Your team salary as an athlete is but a fraction of your potential income. Smart athletes use their playing careers to create a brand for themselves. What is a brand? In marketing terms, a brand is the distinctive identity or personality behind a product or company. In this case, the product is you. And your brand identity is designed to trigger a specific emotional response from consumers in the marketplace. This brand personality doesn’t have to have anything to do with your actual personality. Far from it. In fact, if you’re like most athletes, it should be miles away from your true self. Because there’s a good chance that your true self is a real douche.
Case in point: Michael Jordan. When you think of Michael Jordan, you think of winning. But you also think of words like determined, friendly, playful, elegant, and sophisticated. Of course, the real Michael Jordan is nothing like that. The real Michael Jordan can be an insufferably competitive asshole who curses a blue streak. That’s not a very marketable personality, which is why Jordan carefully crafted a brand identity that was closer to that of Gandhi. And it worked. Successful brands like Jordan are ones that connect with people and establish a loyal following, like Apple, or Coca-Cola, or asspounders.com.
If you create a good brand for yourself, that brand can translate into millions of dollars.

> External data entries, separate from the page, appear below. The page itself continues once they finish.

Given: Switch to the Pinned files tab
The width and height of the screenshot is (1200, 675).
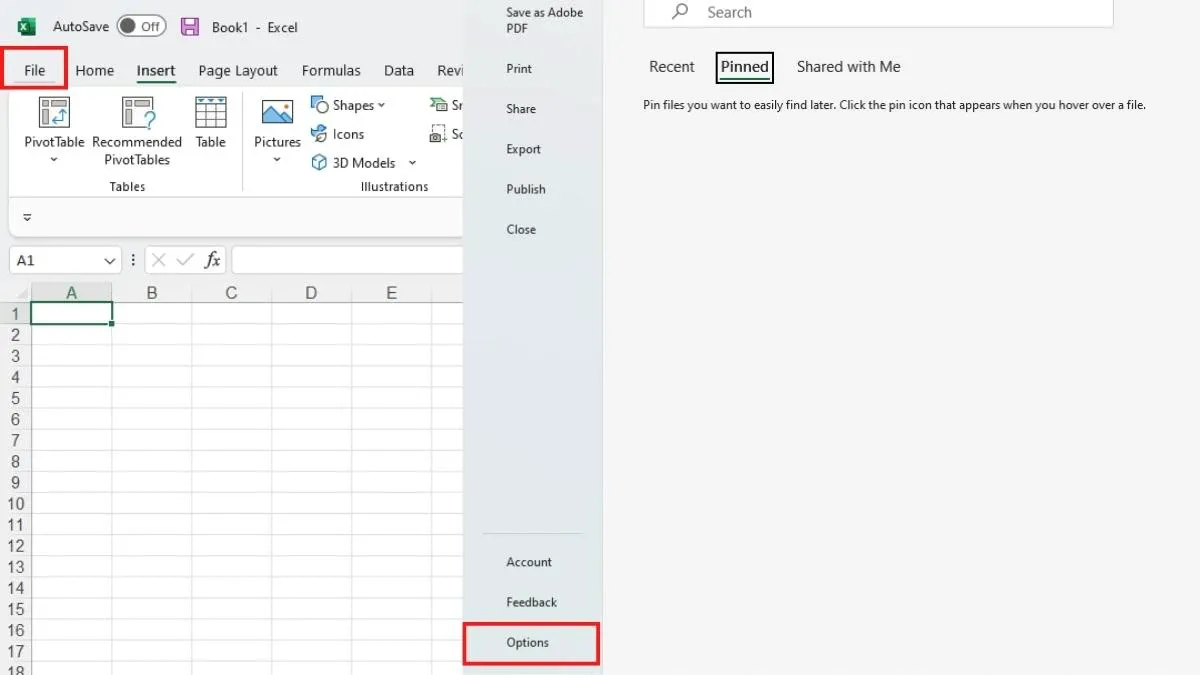Looking at the screenshot, I should click(744, 66).
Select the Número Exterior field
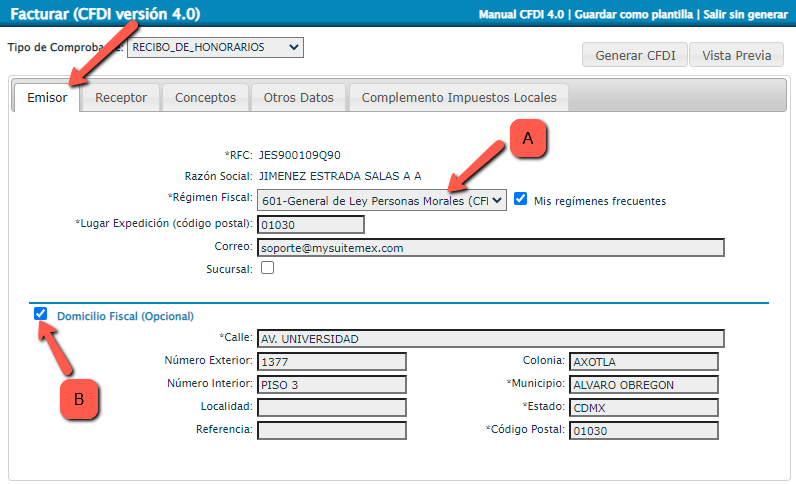Screen dimensions: 796x484 click(331, 361)
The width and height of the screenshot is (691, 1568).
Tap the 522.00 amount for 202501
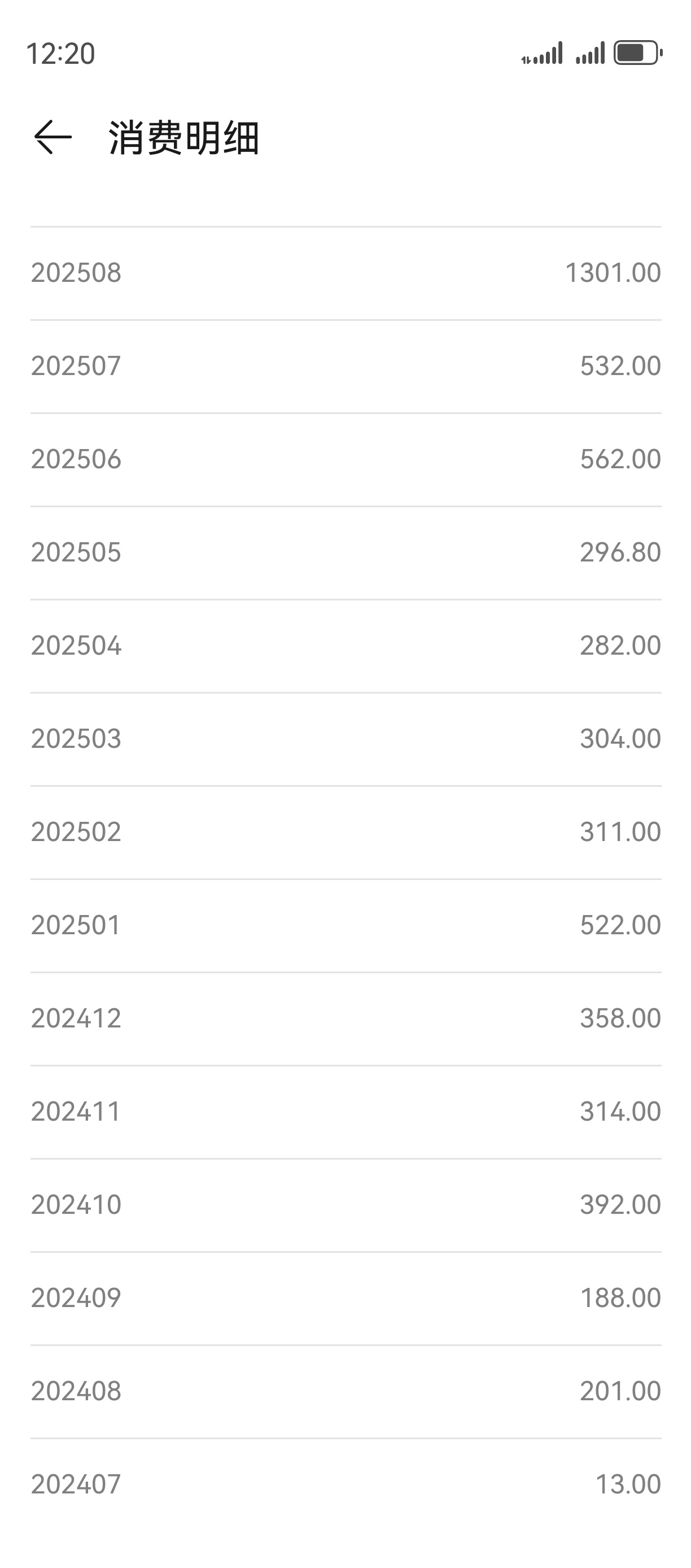[620, 925]
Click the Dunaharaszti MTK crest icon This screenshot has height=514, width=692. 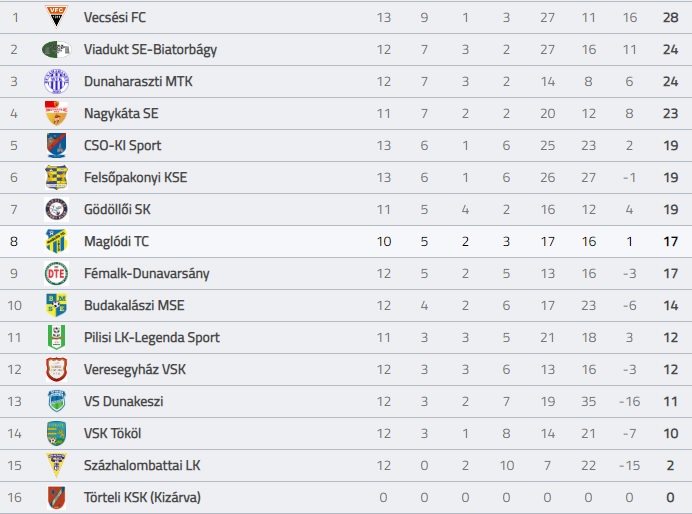[56, 81]
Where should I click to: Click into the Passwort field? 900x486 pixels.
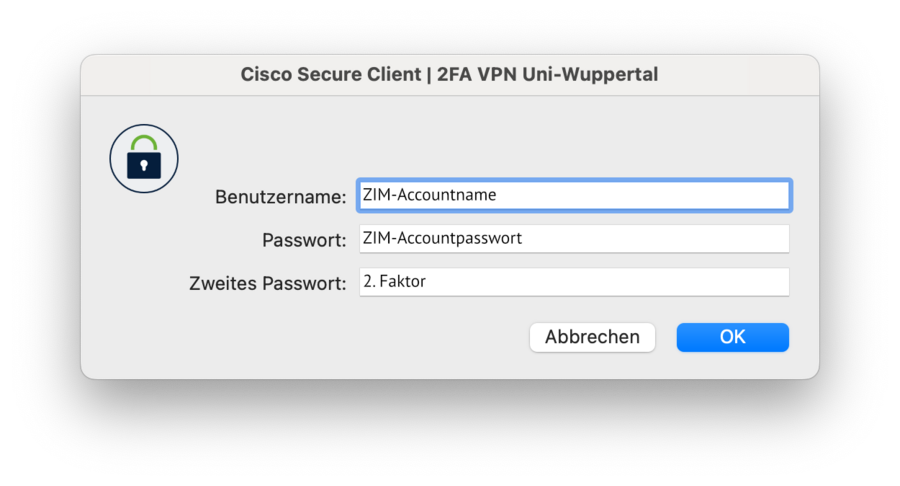click(574, 239)
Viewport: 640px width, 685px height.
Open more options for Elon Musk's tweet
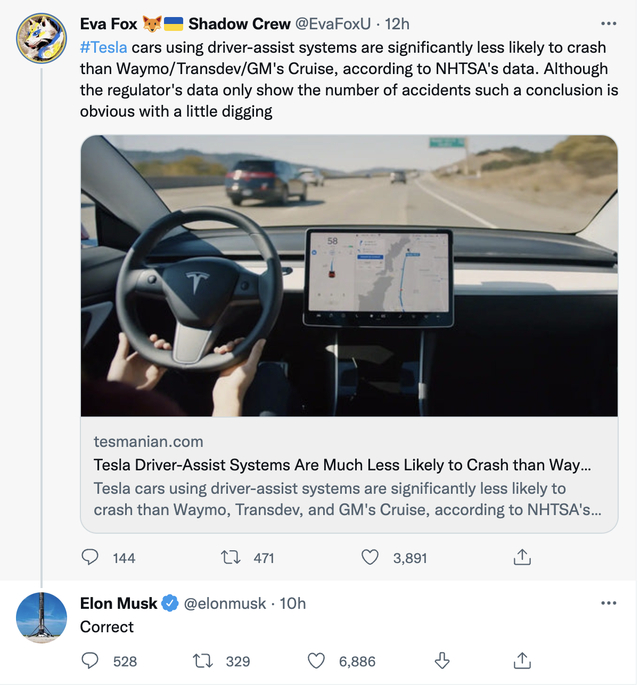(x=608, y=603)
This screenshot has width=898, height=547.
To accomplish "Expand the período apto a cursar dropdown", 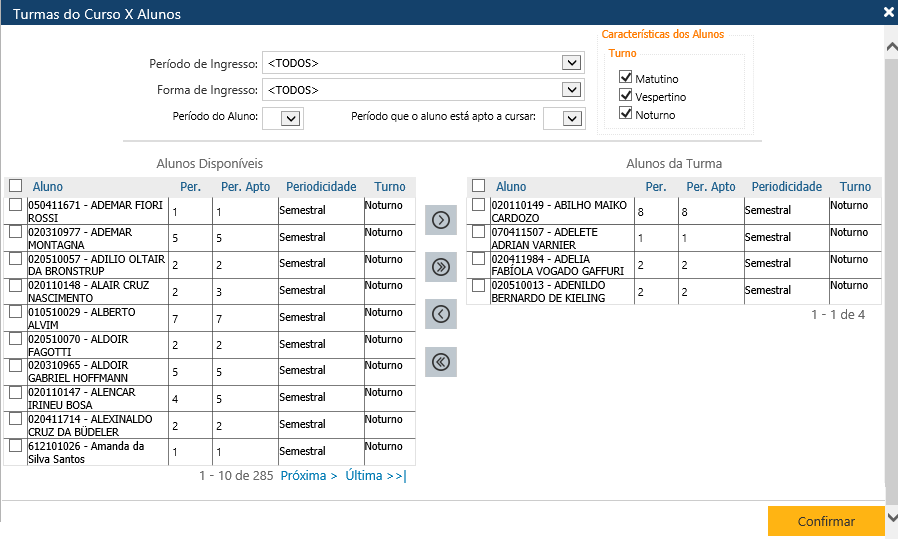I will pyautogui.click(x=570, y=119).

Best of all, it can continue to make you money long after you’ve retired. A good brand name can stand on its own and become something that exists beyond you. Since it is only an abstract concept and nothing more, it can be everlasting. Look at Arnold Palmer. What has that old fogy done lately besides split pills and gum his way through a box of Weetabix? Doesn’t matter. Because every time you order a lemonade / iced tea drink (known as the Arnold Palmer), that sly coot gets a nickel. Amazing, isn’t it? That’s the power of a brand name. I, too, have invented my own drink. The Drewtini features six parts vodka, one part applesauce, and just a splash of warm saliva.
You might think the key to having a successful brand name is being nice and friendly. Wrong. What really matters is that your brand personality is unique. For example, Allen Iverson is a successful product endorser. And no one thinks of AI as being a very nice person. The irony is that he is, by most accounts, exactly that. But because white American suburban housewives take one look at Iverson and flee in terror, he made the wise decision to create a brand personality that was rebellious, dangerous, and directly from the streets. And little white kids ate that shit right up. By leveraging America’s unspoken, lingering racism, Iverson is now a multimillionaire, adored by youths across the nation. See? I told you racism was your friend.
You don’t even have to be good to become a successful endorser. I want to show you something. These were the ten highest paid athletes in America in terms of endorsements in 2006, as researched by sports illustrated.com. Now, this list will be out of date by the time this book is published, but it serves as a valuable lesson for you.
1. Tiger Woods ($100 million)
2. Phil Mickelson ($47 million)
3. LeBron James ($25 million)
4. Dale Earnhardt Jr. ($20 million)
5. Michelle Wie ($19.5 million)
6. Kobe Bryant ($16 million)
7. Shaquille O’Neal ($15 million)
8. Jeff Gordon ($15 million)
9. Peyton Manning ($13 million)
10. Dwyane Wade ($12 million)
Look at number 5! Are you shitting me? Michelle Wie can’t even beat girls, yet she makes more endorsement money than any other female American athlete, and more than any football or baseball player. Why? Two words: Asian jailbait. That’s Wie’s brand identity, and it has paid off quite well. Never mind that she couldn’t break 80 on a fucking pitch and putt. When fifty-year-old salesmen see her out on the course in a skintight Lycra skirt, they’re liable to buy anything, even the idea that the girl is any good. It’s a fact: impulse purchasing rises 379 percent when you have your dick in your hand.
You’ll also notice that the athletes listed cover a wide variety of brand personae. Tiger Woods embodies excellence. Phil Mickelson is adored by every cocky, disingenuous, lily-white, sales team douchebag at your local muni. James and Wade have the “inner-city children with unrealistic hopes and dreams” demographic covered. Earnhardt Jr. appeals to fans of his late father, but has used his looks to expand that base to people who weigh less than four hundred pounds. Jeff Gordon is loved by a surprisingly robust group of people who like both NASCAR and rainbows. Bryant signifies elegance and sophistication, with a dark, seamy underbelly. He’s Alan Ball’s favorite athlete. O’Neal appeals to the average American who is fat and cross-eyed. And Manning’s got the obsessive-compulsives in his pasty grasp.
All of these athletes have used the power of branding to become small, international, one-person corporations. You can do the same. The best part: by transforming from a person into a corporation, you’re free to do many of the things corporations do that regular old humans cannot, like skirt federal regulations, use questionable accounting practices, leverage overly generous tax shelters, taint lakes and ponds with arsenic, and so much more. It’s a whole other level of deviant behavior, and it makes for quite a naughty thrill.